Dennis Robertson, un teórico del ciclo económico “real” de principios del siglo XX escribió: “No creo que una política que, al buscar la estabilidad de los precios, la producción y el empleo, hubiera cortado de raíz el auge de los ferrocarriles ingleses en los años cuarenta, o el auge de los ferrocarriles de 1869-71 en Estados Unidos, o el auge de la electricidad en Alemania de los años noventa hubiera sido a final de cuentas benéfica para los pueblos afectados”. Al igual que su contemporáneo, Schumpeter, Robertson consideraba que estos ciclos de auge-crisis, que implicaban la creación de nuevo capital y la destrucción del viejo, eran inseparables del progreso.

La teoría contemporánea del ciclo económico “real” añade una montaña de matemáticas a estos primeros modelos, con el efecto principal de minimizar la “destructividad” de la “creación”. Logra combinar los ciclos de auge y recesión impulsados por la tecnología con mercados que siempre se ajustan (es decir, no hay desempleo).

¿Cómo se logra este truco? Cuando un “choque” tecnológico positivo aumenta los salarios reales la gente trabajará más, lo que hará que la producción crezca. Ante un “choque” negativo, los trabajadores aumentarán su ocio, lo que provocará que la producción caiga.

Estas son respuestas eficientes a los cambios en los salarios reales. No se necesita ninguna intervención del gobierno. El rescatar a empresas automotrices ineficientes como General Motors desacelera el ritmo del progreso. De hecho, mientras que la mayoría de las escuelas de pensamiento económico sostienen que una de las principales responsabilidades del gobierno es mitigar el ciclo, la teoría del ciclo económico “real” sostiene que reducir la volatilidad reduce el bienestar.

Es difícil entender cómo este tipo de teorías explican la turbulencia económica actual o dan elementos sólidos para abordarla. En primer lugar, a diferencia del auge de las empresas punto-com, no es fácil identificar el “choque” tecnológico que desencadenó el auge. Por supuesto, la expansión se desató gracias a un crédito demasiado abundante. Pero esto no se utilizó para financiar nuevas invenciones: fue en sí la invención. Se le llamó hipotecas titulizadas. No dejó monumentos a la inventiva humana, sólo una pila de ruina financiera.

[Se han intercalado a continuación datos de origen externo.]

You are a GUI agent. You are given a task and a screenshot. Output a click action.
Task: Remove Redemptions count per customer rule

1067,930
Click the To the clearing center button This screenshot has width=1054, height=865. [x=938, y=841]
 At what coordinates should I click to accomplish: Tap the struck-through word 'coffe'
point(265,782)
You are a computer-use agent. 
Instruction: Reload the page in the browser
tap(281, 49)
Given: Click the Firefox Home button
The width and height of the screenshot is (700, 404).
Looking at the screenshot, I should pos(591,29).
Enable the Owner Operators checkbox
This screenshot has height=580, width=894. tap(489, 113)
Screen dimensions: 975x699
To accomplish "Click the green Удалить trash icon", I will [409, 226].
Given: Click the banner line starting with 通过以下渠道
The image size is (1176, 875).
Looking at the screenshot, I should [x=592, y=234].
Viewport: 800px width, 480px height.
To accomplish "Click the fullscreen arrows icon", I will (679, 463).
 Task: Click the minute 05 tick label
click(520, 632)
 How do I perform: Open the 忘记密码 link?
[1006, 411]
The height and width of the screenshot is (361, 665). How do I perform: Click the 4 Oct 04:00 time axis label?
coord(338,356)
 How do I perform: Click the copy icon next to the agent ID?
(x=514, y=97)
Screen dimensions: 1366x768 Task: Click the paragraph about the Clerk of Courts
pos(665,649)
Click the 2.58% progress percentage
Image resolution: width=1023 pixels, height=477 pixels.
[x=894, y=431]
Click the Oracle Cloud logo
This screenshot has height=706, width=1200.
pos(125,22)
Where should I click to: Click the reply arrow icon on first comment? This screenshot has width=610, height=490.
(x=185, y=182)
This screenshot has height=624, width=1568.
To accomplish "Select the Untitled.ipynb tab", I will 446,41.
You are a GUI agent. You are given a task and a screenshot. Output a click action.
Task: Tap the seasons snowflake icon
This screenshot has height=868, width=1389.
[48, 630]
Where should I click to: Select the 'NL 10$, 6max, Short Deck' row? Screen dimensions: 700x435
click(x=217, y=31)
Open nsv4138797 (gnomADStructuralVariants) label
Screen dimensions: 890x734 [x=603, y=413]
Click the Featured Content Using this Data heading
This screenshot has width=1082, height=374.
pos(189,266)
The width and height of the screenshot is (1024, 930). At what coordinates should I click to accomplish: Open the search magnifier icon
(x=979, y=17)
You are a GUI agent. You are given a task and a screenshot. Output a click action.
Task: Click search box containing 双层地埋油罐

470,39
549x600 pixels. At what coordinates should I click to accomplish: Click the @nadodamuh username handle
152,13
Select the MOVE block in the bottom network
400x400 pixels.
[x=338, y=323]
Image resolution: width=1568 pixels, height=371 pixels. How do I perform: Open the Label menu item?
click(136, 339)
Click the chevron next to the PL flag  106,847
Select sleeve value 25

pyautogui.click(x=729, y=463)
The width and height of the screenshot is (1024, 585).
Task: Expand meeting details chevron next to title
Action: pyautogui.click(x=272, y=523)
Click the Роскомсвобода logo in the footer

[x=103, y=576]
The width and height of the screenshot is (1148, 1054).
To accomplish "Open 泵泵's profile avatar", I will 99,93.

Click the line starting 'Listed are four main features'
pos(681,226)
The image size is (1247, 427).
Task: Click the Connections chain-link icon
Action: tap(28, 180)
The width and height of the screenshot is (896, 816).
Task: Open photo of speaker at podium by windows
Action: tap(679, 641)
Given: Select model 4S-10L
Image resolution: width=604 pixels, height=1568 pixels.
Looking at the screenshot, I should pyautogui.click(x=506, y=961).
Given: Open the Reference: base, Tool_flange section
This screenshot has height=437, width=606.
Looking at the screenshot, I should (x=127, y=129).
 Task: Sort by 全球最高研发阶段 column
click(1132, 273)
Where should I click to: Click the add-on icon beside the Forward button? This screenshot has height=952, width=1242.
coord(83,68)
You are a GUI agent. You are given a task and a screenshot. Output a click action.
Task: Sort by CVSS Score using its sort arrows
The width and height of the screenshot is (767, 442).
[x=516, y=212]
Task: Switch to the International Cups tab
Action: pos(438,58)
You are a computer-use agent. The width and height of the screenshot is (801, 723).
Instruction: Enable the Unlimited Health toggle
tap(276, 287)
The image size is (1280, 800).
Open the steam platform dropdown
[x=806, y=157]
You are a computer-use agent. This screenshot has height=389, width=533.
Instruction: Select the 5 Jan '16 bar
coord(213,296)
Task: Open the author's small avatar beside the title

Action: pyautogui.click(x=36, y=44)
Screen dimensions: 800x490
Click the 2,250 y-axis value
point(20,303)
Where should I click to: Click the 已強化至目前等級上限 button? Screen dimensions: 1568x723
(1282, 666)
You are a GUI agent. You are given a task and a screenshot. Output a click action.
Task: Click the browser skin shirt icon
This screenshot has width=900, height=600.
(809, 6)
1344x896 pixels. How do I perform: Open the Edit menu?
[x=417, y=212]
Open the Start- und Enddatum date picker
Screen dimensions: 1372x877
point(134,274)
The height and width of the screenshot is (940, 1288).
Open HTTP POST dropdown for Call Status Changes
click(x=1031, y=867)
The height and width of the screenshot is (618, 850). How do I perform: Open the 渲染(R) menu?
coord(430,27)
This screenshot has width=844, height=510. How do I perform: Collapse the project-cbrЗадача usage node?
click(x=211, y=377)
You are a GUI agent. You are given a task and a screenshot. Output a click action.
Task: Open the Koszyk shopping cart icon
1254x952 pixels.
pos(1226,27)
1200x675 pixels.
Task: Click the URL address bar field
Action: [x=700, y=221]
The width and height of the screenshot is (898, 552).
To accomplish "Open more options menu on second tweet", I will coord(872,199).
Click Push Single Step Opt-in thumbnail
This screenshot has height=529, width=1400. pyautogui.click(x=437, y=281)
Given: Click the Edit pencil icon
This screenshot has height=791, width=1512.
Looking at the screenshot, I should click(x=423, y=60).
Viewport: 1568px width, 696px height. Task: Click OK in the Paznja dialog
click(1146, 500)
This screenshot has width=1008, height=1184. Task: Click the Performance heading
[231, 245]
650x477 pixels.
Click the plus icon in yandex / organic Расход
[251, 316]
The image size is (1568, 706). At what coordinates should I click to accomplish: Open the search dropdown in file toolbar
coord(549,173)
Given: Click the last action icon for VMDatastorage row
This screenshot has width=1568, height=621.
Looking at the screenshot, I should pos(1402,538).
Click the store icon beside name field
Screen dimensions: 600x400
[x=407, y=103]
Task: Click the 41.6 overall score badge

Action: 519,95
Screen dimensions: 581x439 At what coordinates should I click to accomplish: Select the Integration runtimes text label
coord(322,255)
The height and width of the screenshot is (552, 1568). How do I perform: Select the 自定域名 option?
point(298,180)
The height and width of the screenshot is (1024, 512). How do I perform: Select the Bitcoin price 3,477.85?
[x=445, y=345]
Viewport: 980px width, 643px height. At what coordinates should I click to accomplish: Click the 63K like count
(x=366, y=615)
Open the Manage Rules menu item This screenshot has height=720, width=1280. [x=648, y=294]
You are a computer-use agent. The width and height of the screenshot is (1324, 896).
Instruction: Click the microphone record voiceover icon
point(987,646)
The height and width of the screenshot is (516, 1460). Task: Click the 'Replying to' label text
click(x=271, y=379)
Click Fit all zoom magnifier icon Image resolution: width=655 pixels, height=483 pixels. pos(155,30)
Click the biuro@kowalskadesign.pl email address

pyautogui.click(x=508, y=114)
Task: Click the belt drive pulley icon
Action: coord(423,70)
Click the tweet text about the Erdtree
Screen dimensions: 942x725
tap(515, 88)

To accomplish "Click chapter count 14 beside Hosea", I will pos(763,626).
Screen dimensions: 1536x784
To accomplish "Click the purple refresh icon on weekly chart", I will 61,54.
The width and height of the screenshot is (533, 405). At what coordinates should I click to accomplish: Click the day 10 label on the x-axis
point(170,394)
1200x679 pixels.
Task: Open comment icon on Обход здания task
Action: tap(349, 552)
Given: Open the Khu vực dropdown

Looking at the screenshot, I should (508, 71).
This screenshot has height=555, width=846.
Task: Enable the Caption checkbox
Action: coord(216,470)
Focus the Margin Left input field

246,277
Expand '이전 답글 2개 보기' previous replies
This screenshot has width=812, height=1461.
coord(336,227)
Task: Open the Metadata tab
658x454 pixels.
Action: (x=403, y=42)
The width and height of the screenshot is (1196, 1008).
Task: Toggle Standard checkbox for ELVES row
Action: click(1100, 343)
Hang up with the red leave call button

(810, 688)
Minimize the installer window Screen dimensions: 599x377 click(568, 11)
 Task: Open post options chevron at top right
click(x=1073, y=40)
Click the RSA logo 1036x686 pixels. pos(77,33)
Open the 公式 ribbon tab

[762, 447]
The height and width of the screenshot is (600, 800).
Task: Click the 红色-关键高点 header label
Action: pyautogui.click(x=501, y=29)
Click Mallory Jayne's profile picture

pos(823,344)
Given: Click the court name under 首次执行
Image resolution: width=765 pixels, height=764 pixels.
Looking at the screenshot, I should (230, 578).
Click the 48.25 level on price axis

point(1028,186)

En segundo lugar, este tipo de modelo sugiere firmemente que los gobiernos no deben hacer nada ante dichos “choques”. En efecto, los economistas del ciclo económico “real” suelen afirmar que, si no hubiera sido por las políticas equivocadas del New Deal de Roosevelt, la recuperación de la Gran Depresión de 1929-1933 podría haber sido mucho más rápida de lo que fue.

En la actualidad un consejo equivalente sería que los gobiernos de todo el mundo están cometiendo errores al rescatar a los bancos con estructuras sobredimensionadas a nivel ejecutivo, subsidiar a las empresas ineficientes y poner obstáculos para que los trabajadores racionales pasen más tiempo con sus familias o acepten empleos con menores salarios. Me recuerda al entrevistador que fue a visitar a Robert Lucas, uno de los altos sacerdotes de la escuela del nuevo ciclo empresarial, en un momento en que el desempleo en Estados Unidos era alto en los años ochenta.

“Mi chofer es una persona desempleada que tiene un doctorado”, le dijo a Lucas. “Bueno, pues yo diría que si maneja un taxi es chofer de taxis”, contestó el ganador del Premio Nobel de 1995.

Si bien Schumpeter capturó brillantemente el dinamismo inherente al capitalismo impulsado por los empresarios, sus sucesores modernos “reales” ahogaron sus percepciones con su obsesión por el “equilibrio” y los “ajustes instantáneos”. Para Schumpeter, el espíritu del capitalismo tenía algo de nobleza y algo de tragedia. Pero esos sentimientos están muy lejos de las técnicas bonitas y corteses de su progenie matemática.